» EXTRAIT:
---*---
Marchés financiers : grand virage devant ?

Asset Management - « Le marché a toujours raison » est l’adage premier du gérant. Les intuitions brillantes, les convictions fondées, les raisonnements talentueux doivent s’effacer devant le Maître des Faits. Une partie de l’art de prévoir d’un bon gérant, façonné par l’absence de certitudes, repose sur sa capacité à observer le marché pour comprendre ce qu’il tente d’exprimer. L'éclairage de Jacques de Panisse, Président du Directoire, Gérant et Associé chez Optigestion.

Depuis quelques semaines, les résultats exceptionnels publiés, par plusieurs  géants de la technologie notamment, entraînent au mieux une appréciation relativement modeste des cours. Cet écho trop faible révèle une forme de  saturation du marché, gavé de bonnes nouvelles depuis de nombreux mois. 90 % des valeurs ont un Momentum haussier sur les grands indices  américains. 

Les sociétés annoncent des profits très supérieurs aux anticipations et les  économies sortent de la crise avec une vigueur qui a été sous-estimée. Les  États-Unis connaissent un redémarrage économique impressionnant ; le  Royaume-Uni également ; et avec quelques mois de retard, l’Europe devrait  enregistrer une croissance soutenue. Le vif redressement de la demande  associé à un faible niveau de stocks favorise l’envolée des cours de nombreuses matières premières et occasionne des difficultés d’approvisionnement. 

USA, la crainte de l’inflation

Les tensions inflationnistes affectent de nombreux secteurs et réveillent les  taux d’intérêt longs que les banques centrales s’efforcent de contenir par des  interventions massives sur les marchés. Seuls les salaires, encore tributaires  d’un niveau de l’emploi inférieur à la période pré-Covid, demeurent pour  l’instant contenus. La grande crainte déflationniste a conduit l’administration Biden à vouloir une série de plans de relance qui, cumulés, atteignent 7 trillions de dollars — soit 32 % du PIB.
---*---
» ENSEMBLE DES LIGNES:
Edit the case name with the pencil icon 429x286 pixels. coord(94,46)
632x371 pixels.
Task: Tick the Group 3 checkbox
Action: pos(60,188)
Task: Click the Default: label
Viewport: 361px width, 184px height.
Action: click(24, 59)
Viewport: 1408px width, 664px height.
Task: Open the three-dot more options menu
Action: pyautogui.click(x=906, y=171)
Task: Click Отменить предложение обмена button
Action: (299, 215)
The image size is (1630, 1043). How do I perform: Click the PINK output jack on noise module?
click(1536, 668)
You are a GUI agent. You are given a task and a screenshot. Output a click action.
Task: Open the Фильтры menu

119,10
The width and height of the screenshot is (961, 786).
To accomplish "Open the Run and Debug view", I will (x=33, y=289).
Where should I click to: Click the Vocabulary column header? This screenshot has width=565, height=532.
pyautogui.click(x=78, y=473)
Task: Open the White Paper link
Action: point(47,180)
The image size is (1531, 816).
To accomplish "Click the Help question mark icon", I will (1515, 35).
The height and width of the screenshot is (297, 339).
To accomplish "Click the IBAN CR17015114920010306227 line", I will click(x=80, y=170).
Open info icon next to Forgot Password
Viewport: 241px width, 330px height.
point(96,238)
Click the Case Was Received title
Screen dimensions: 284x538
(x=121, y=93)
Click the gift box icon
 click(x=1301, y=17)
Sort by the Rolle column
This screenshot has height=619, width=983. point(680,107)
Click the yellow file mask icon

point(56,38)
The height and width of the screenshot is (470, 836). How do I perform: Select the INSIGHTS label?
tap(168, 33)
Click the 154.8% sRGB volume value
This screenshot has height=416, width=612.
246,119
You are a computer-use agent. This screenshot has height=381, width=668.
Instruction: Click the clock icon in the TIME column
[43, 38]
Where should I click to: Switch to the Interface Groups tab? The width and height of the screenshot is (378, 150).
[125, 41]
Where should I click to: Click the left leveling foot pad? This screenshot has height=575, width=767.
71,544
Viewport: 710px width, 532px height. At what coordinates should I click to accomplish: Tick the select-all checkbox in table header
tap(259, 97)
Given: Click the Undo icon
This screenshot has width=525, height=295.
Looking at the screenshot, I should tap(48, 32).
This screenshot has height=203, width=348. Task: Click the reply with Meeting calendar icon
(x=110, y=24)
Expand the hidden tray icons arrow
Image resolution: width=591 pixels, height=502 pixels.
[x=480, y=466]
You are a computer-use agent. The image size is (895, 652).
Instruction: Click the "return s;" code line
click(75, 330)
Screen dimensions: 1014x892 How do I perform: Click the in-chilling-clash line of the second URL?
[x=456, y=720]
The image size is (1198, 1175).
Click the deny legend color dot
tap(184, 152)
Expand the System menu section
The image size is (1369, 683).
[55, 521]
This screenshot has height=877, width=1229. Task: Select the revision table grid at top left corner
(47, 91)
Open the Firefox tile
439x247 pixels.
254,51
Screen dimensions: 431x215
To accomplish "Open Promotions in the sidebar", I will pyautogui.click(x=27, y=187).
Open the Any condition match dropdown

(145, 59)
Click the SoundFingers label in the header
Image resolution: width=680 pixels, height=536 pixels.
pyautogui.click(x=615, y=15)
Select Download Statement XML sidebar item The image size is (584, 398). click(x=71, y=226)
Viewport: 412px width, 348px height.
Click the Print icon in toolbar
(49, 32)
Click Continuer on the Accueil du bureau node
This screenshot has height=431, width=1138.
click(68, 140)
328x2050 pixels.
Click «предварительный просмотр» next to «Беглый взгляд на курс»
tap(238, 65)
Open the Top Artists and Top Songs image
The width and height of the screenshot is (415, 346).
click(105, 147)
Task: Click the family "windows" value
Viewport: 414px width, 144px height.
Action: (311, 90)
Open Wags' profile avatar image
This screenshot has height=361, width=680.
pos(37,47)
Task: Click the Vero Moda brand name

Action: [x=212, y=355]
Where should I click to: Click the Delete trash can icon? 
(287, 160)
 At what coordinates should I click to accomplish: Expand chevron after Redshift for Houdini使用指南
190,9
---*---
Reprenez l'extrait sur les marchés financiers, de « Les sociétés annoncent » jusqu'à « des difficultés d’approvisionnement. », en rebaptisant « Royaume-Uni » en « Canada ».

Les sociétés annoncent des profits très supérieurs aux anticipations et les  économies sortent de la crise avec une vigueur qui a été sous-estimée. Les  États-Unis connaissent un redémarrage économique impressionnant ; le  Canada également ; et avec quelques mois de retard, l’Europe devrait  enregistrer une croissance soutenue. Le vif redressement de la demande  associé à un faible niveau de stocks favorise l’envolée des cours de nombreuses matières premières et occasionne des difficultés d’approvisionnement.